La educación comienza desde que se nace, y es necesario que ya el niño diferencie lo bueno de lo malo, y lo hace antes de conocer la diferencia por medio del razonamiento. Sus juicios de valor se forman como resultado de las reacciones cordiales u hostiles de las personas que ocupan un lugar importante en su vida, que forman una gran fuerza de presión emocional sobre él. El niño bueno puede estar atemorizado e inseguro, quiere complacer y para ello somete su voluntad. El niño malo puede poseer una voluntad propia e intereses genuinos que no son del agrado de sus padres; nada hay superior ni más digno que la naturaleza humana, pero se objeta que convierte al individuo en algo aislado y egoísta, lo cual no quiere decir que el fin del hombre pueda cumplirse en un estado de desvinculación con el mundo exterior; todo lo contrario, lo hará cuando encuentre su felicidad y la realización de sus facultades únicamente en relación y solidaridad con sus semejantes. Es verdad que el hombre puede adaptarse aun a condiciones insatisfactorias, pero en este proceso desarrolla reacciones mentales y emociones indefinidas propias de su específica naturaleza humana, y con el logro de esta adaptación desarrolla síntomas neuróticos.

El hombre puede adaptarse a cualquier tipo de cultura, pero en tanto ésta se contraponga a su naturaleza, desarrollará perturbaciones mentales y emotivas que le obligarán a modificar tales condiciones al no poder hacerlo con su propia naturaleza.
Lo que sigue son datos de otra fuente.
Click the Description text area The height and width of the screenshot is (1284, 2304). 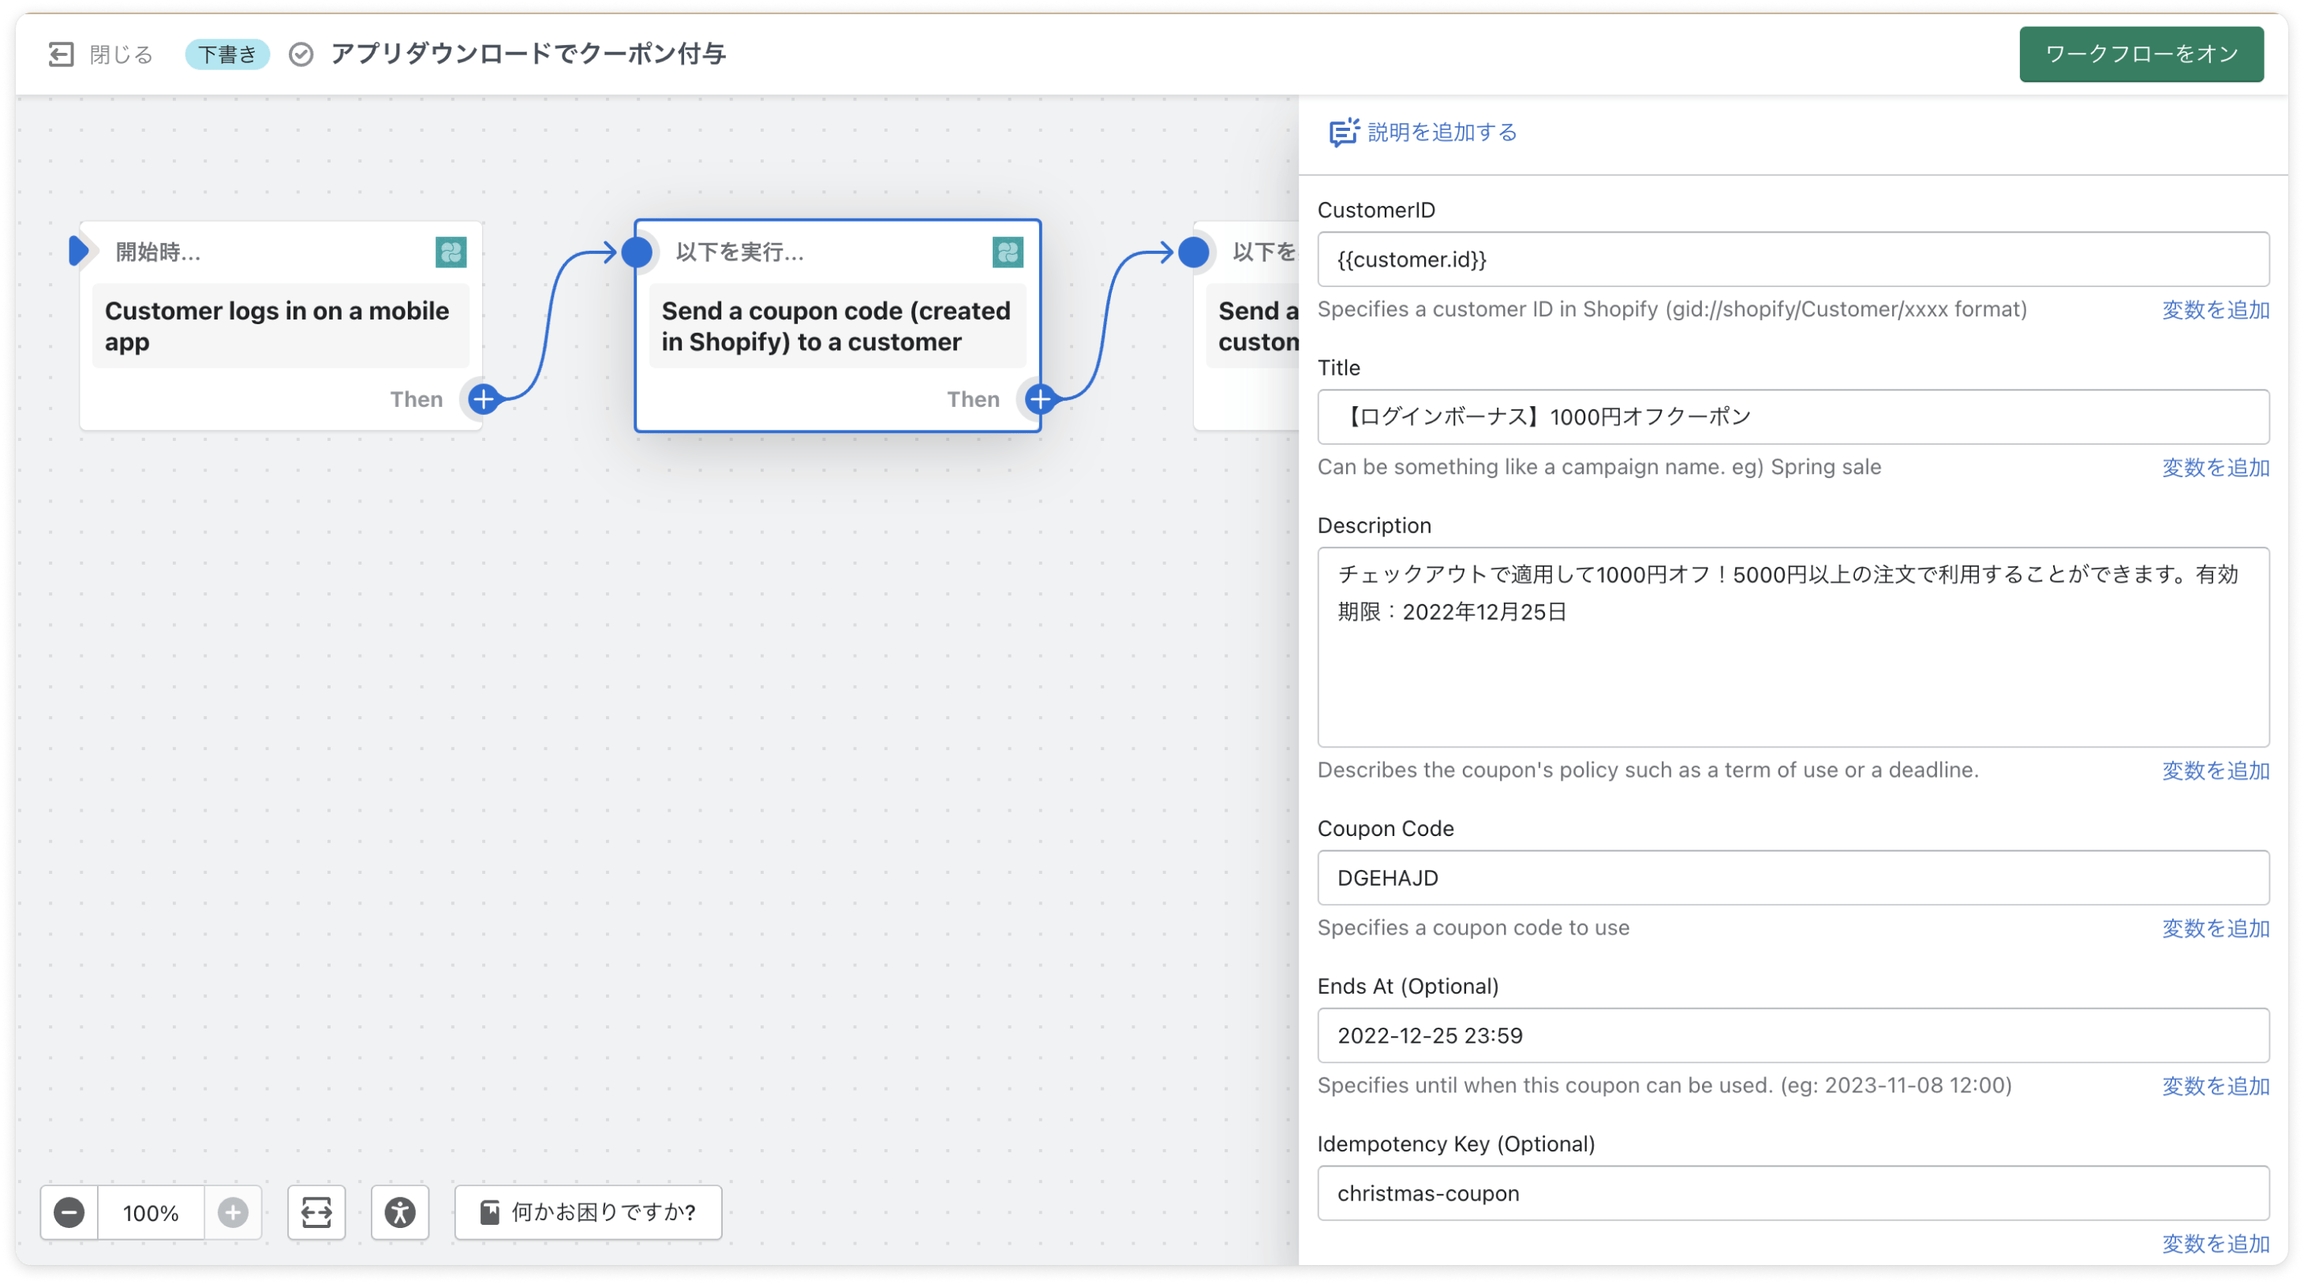[1792, 646]
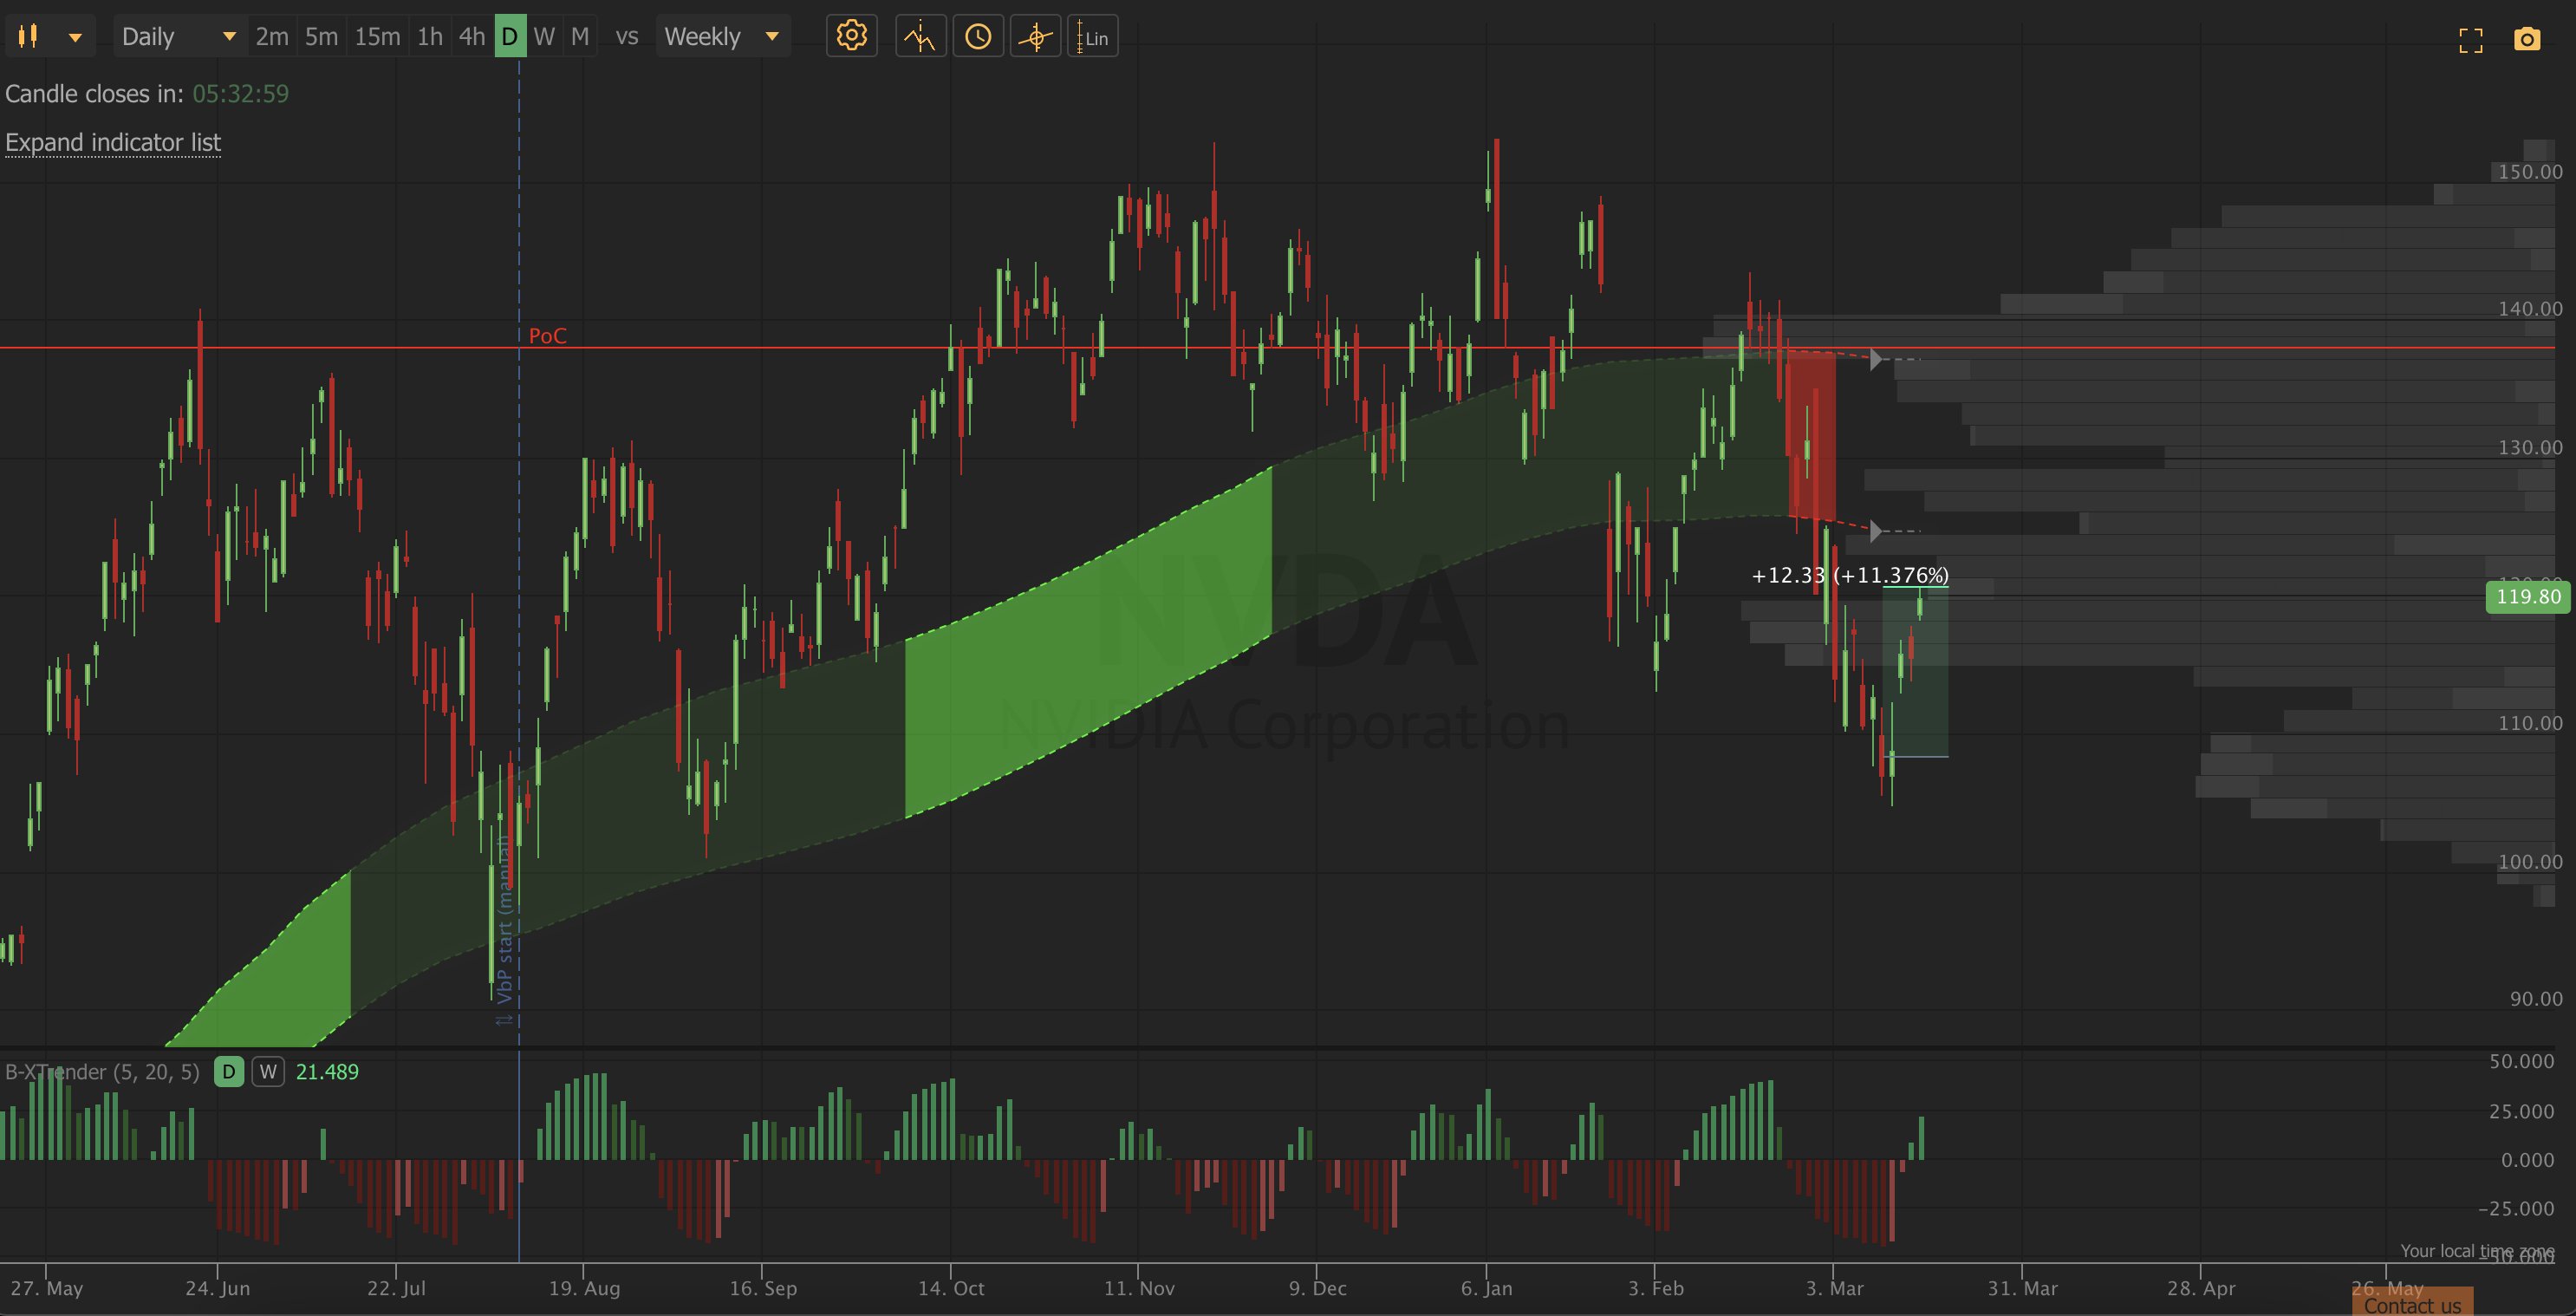This screenshot has width=2576, height=1316.
Task: Click the zigzag chart indicator icon
Action: click(x=920, y=37)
Está impulsado a no cesar jamás en la búsqueda de condiciones más ajustadas a sus condiciones intrínsecas. Hay que prestar mucha atención a los inmigrantes y hacer que se sientan bien, y una de las bases para ello se supone que está en el hecho religioso, en su integración y en nuestro respeto a su cultura. Esa puede ser la solución y la esperanza. Nuestra época es un fin y un principio fecundo en posibilidades. Deberíamos estar esperanzados, pero no nos es posible. Los Legisladores no saben o no quieren legislar, pueden prometer y prometen, pero eso ni siquiera hace a nadie alegrar, pues en un abrir y cerrar de ojos hacen todo lo contrario. Mienten. Hay que recordarles constantemente que, si prometen, cumplan a raja tabla aquello que han asegurado hacer por el bien común. Ni el buen resultado ni el malo están prestablecidos. La decisión depende del legislador y del valor que tenga para ser él mismo.

El hombre libre, racional y activo es el hombre bueno, por lo tanto es la persona feliz, la que conserva el propio ser, lo que significa para Spinoza llegar a ser lo que uno es potencialmente. Y una persona inactiva por el paro puede llegar a ser un indolente peligroso y feroz para el Estado que lo desprotege.

Marx ha expresado una opinión similar a la de Spinoza cuando afirma que “si queremos saber lo que es útil para un hombre tendremos que conocer ante todo la naturaleza humana en general y luego la naturaleza humana condicionada por cada época” (Carlos Marx, El capital).

Y lo que está ocurriendo en nuestro presente, es mezclar la dinamita con la religión y el hambre, y puede estallar.